MTV Unplugged No. 2.0 is a live album by American singer and rapper Lauryn Hill. The performance comes from her 2002 MTV Unplugged special recorded on July 21, 2001 at MTV Studios in Times Square, New York City. Hill abandoned the hip hop sounds of her debut album The Miseducation of Lauryn Hill (1998) in favor of folk and soul songs she performed with an acoustic guitar. The songs were interspersed with spoken interludes about her personal and artistic struggles.

MTV Unplugged No. 2.0 was met with mixed reviews. Most critics found Hill's performances self-indulgent and repetitive, while some appreciated the album as a bold and sincere change in artistic direction.
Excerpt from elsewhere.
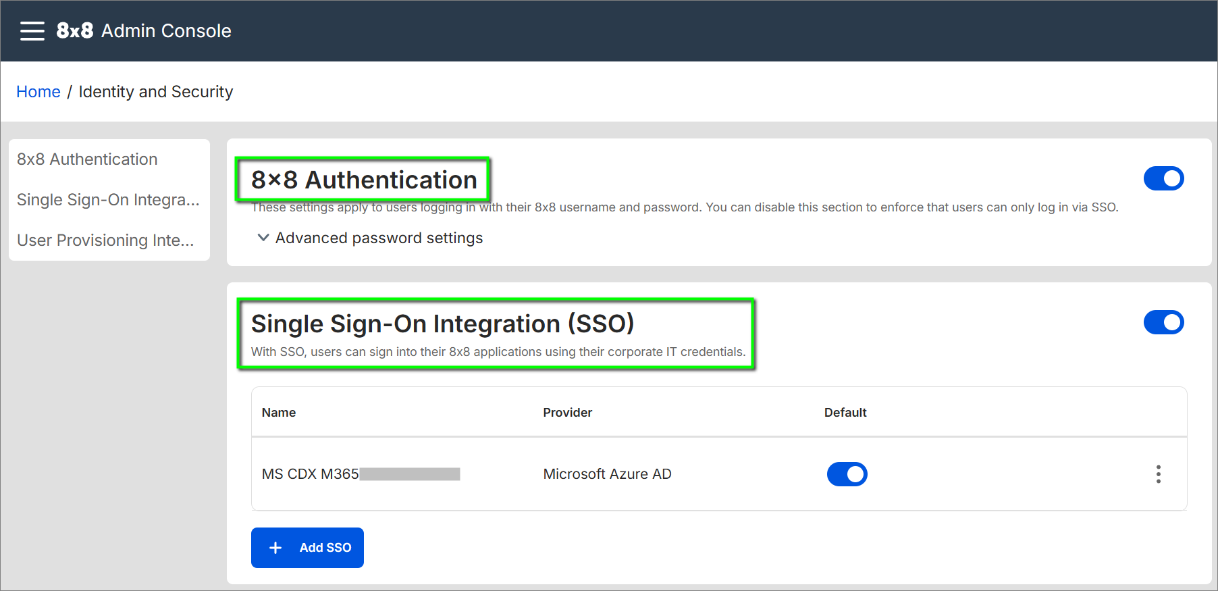Click the 8x8 Authentication section heading
The width and height of the screenshot is (1218, 591).
(x=364, y=180)
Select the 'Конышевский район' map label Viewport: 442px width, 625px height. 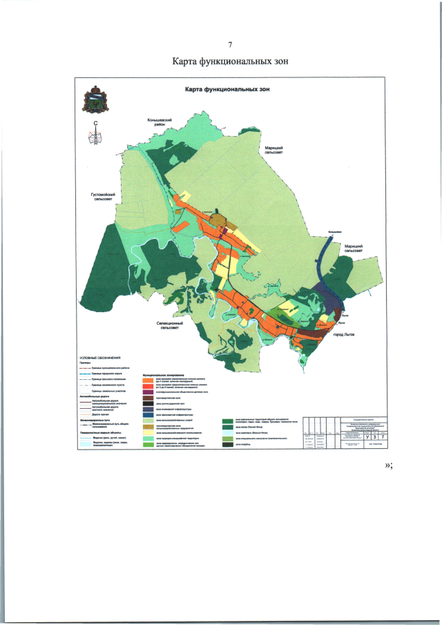[x=159, y=124]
The album has since received retrospective acclaim by critics who have praised the album for its uniqueness and rawness, and a variety of hip hop, R&B and pop artists have cited it as an inspiration.

The album sold approximately 122,000 copies in its first week, debuting at number three on the Billboard 200. It has been certified platinum by the Recording Industry Association of America, having shipped one million copies in the United States. The song "Mystery of Iniquity" received a Grammy Award nomination for Best Female Rap Solo Performance, and was famously sampled by Kanye West on his 2004 song "All Falls Down".

Music and lyrics
For MTV Unplugged No. 2.0, Hill departed from the hip hop sounds of her debut album The Miseducation of Lauryn Hill (1998) in favor of austerely performed acoustic soul and folk-based songs. She jokingly described herself as a "hip-hop folk singer", and according to Robert Hilburn, assumed the role of a folk singer accompanied only by her acoustic guitar. Rather than singing any of her previous hits, Hill debuted all new songs in a folk style and, in between songs, spoke at length about her personal and artistic struggles.

Release and reception

MTV Unplugged No. 2.0 was released to mixed reviews and modest sales. It debuted and peaked at number three on the Billboard 200, where it charted for fourteen weeks. The album was certified Platinum by RIAA, a month after its release. Most critics questioned Hill's discipline as an artist on the album. In Entertainment Weekly, David Browne said it was "perhaps the most bizarre follow-up in the history of [popular music]", appreciating some of the music's "poetic flow" but finding it exhausting to hear Hill's "strummed sermons directed at unspecified enemies and soul crushers". Alexis Petridis panned the record as "messy" and "inconsequential", mostly because of what he felt were her clichéd self-help lyrics and self-indulgent monologues: "A scant handful of powerful moments, including a furious meditation on the police shooting of a young black man, 'I Find It Hard to Say (Rebel)', are outweighed by repetitious rambling." In The Village Voice, Robert Christgau called it one of the "worst album[s] ever released by an artist of substance", finding the songs overlong, verbose, and unmelodic. Christgau was also critical of Hill's singing voice, calling it typically poor, and of "a solo guitar [she] can barely strum (the first finger-picked figure occurs on track 10, where it repeats dozens upon dozens of times, arghh)."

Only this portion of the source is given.